Serial killers: Can science control them?
As the FBI continues to investigate cold-case homicides that may have been committed by serial killer Israel Keyes, who admitted to killing eight people before taking his own life last year, they’re also unearthing age-old questions about what motivates killers like Keyes -- and what can be done to stop them.
One notable forensic psychiatrist believes that, in the future, doctors will be able to diagnose potential serial killers and possibly even control their urge to kill.
"Control, the way we control diabetes, the way we control depression, the way we control other illnesses," says psychiatrist Dr. Helen Morrison, who is based in Chicago, Illinois. "Just like the way we have less chicken pox now -- like diseases we are able to manage, not cure."

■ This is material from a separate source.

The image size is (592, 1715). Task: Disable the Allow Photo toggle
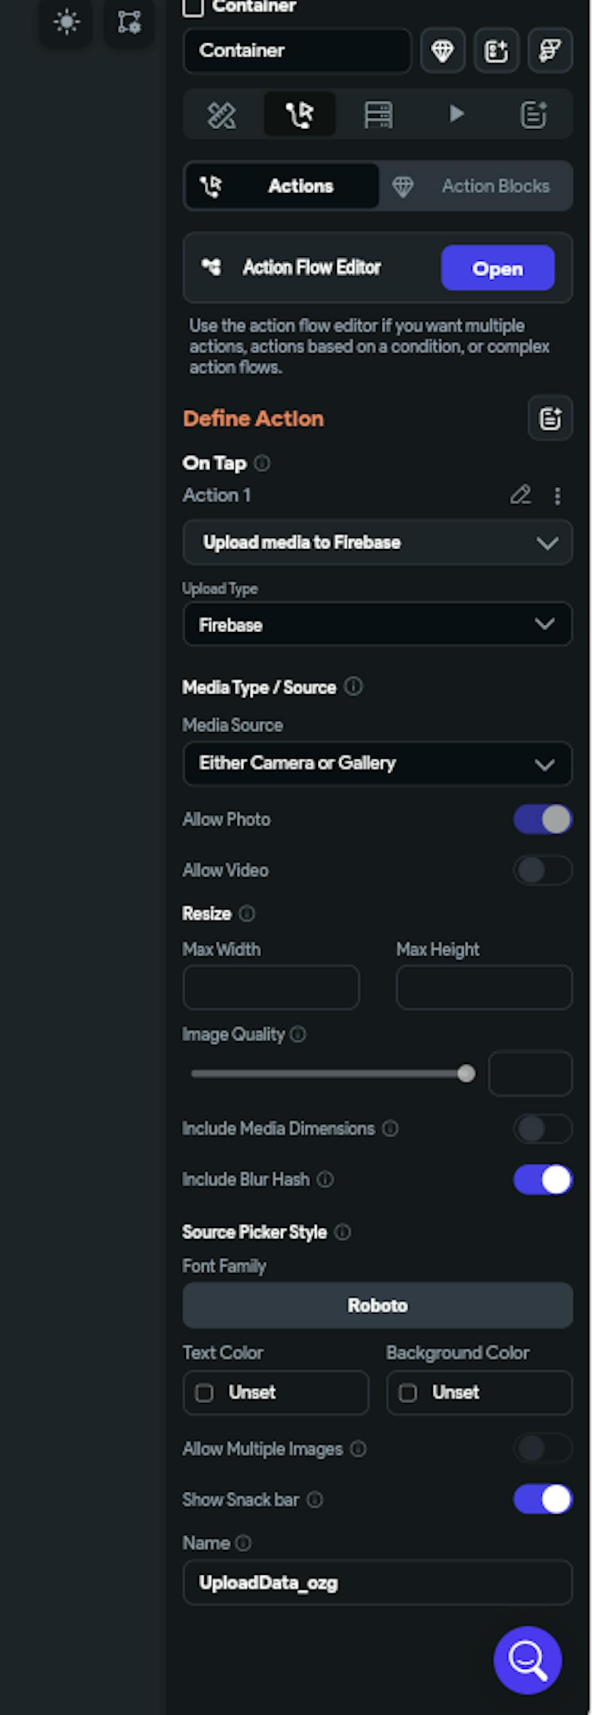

It's a brave new world, one that faces a lot of scientific and legal obstacles, but Morrison believes what makes a person a serial killer is "95 percent in the brain," and that science will find the answer one day, even if it takes decades. Morrison (who is pictured to the left) says a key to this could be implanting electrodes into the brains of serial killers to map any abnormalities.
“Last summer, there was a research project dealing with putting electrodes in the brain of people who are not responding to anti-depression medication -- people who are very, very depressed. And finding that being able to put electrodes in certain areas of the brain can alleviate that depression," she says.
That experiment, Morrison adds, could reveal clues about the minds of serial killers and the internal triggers that may cause such behavior.
Inside the mind of a killer
Either as an forensic scientist or as an evaluative psychiatrist, Morrison has worked on 135 serial killing cases around the world, starting in the late 1970s. She has been involved in some infamous cases, including that of John Wayne Gacy. The Chicago, Illinois, man, who often dressed up as a clown at charitable events, was convicted in 1980 of raping and killing 33 boys and young men he had lured into his home over a period of six years.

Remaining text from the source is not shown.